• **REQUIRED ACTION**
What you copy should be the lines from the one with "The width and height of the screenshot is (845, 600)." through the end of the entries, word for word. Omit the pictures.

____________

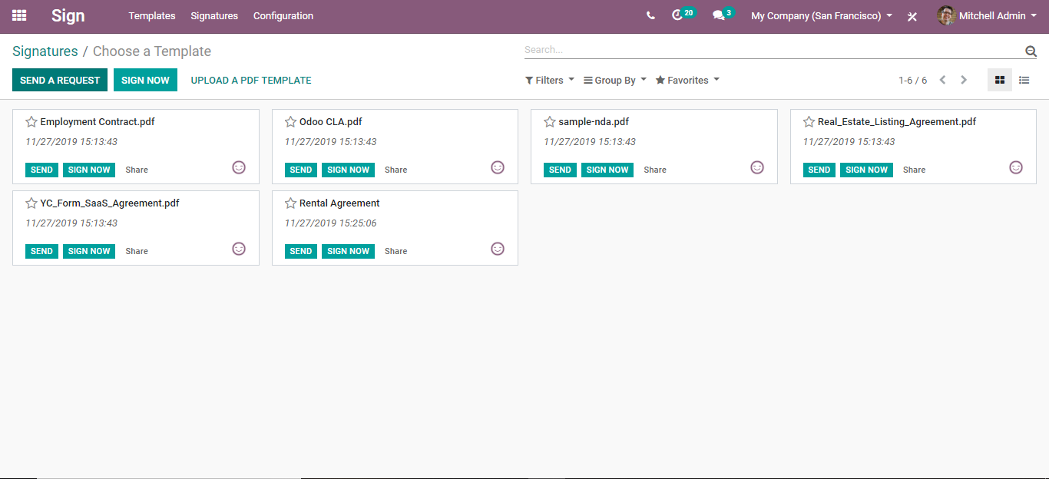Favorite the Employment Contract.pdf star
The width and height of the screenshot is (1049, 479).
point(31,122)
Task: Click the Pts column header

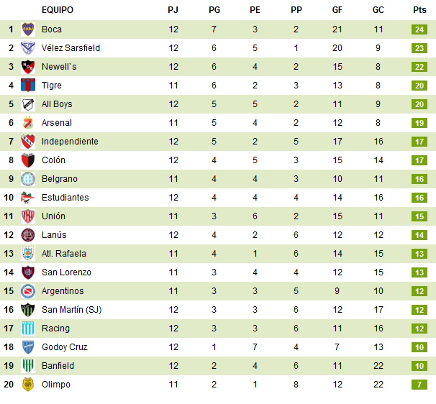Action: [419, 10]

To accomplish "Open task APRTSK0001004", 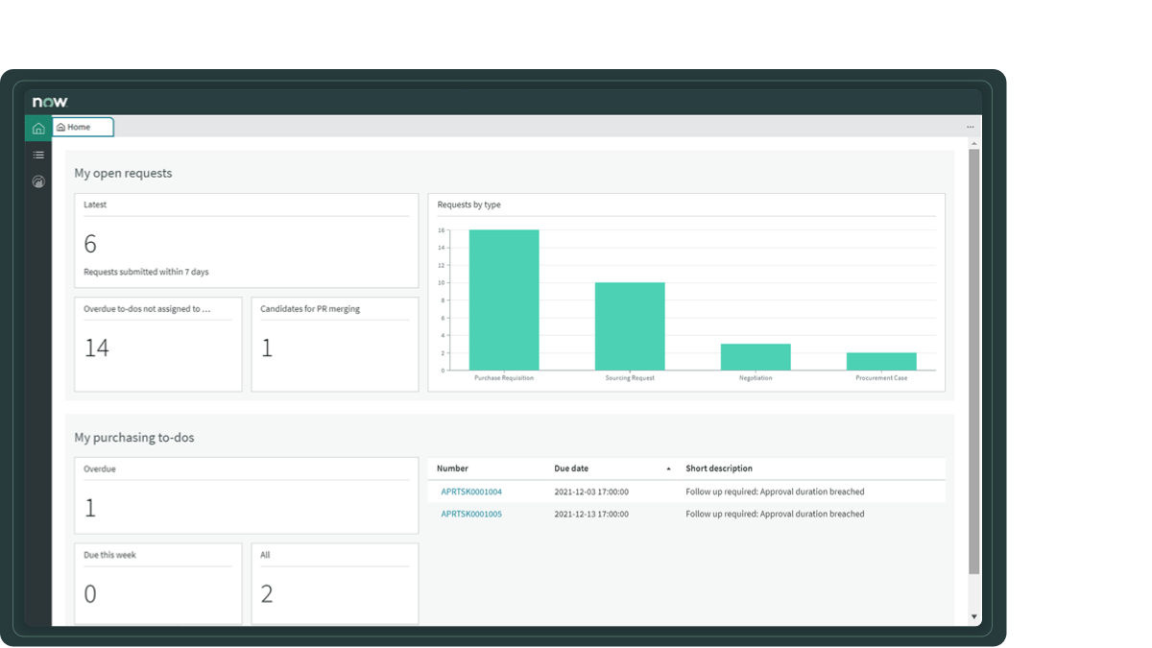I will point(471,492).
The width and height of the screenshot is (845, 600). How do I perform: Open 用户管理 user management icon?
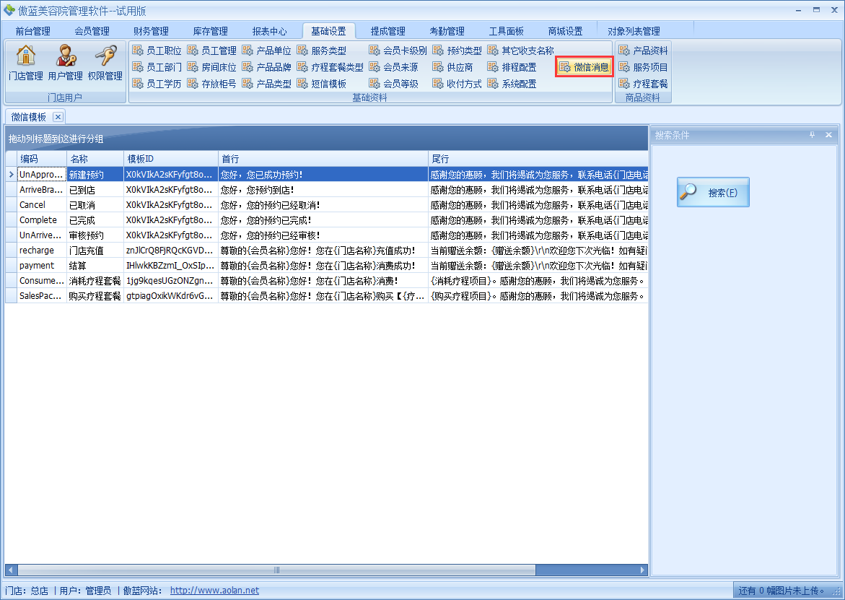65,63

____________

• **RESPONSE AREA**
The width and height of the screenshot is (845, 600). How do I perform: Open 用户管理 user management icon?
65,63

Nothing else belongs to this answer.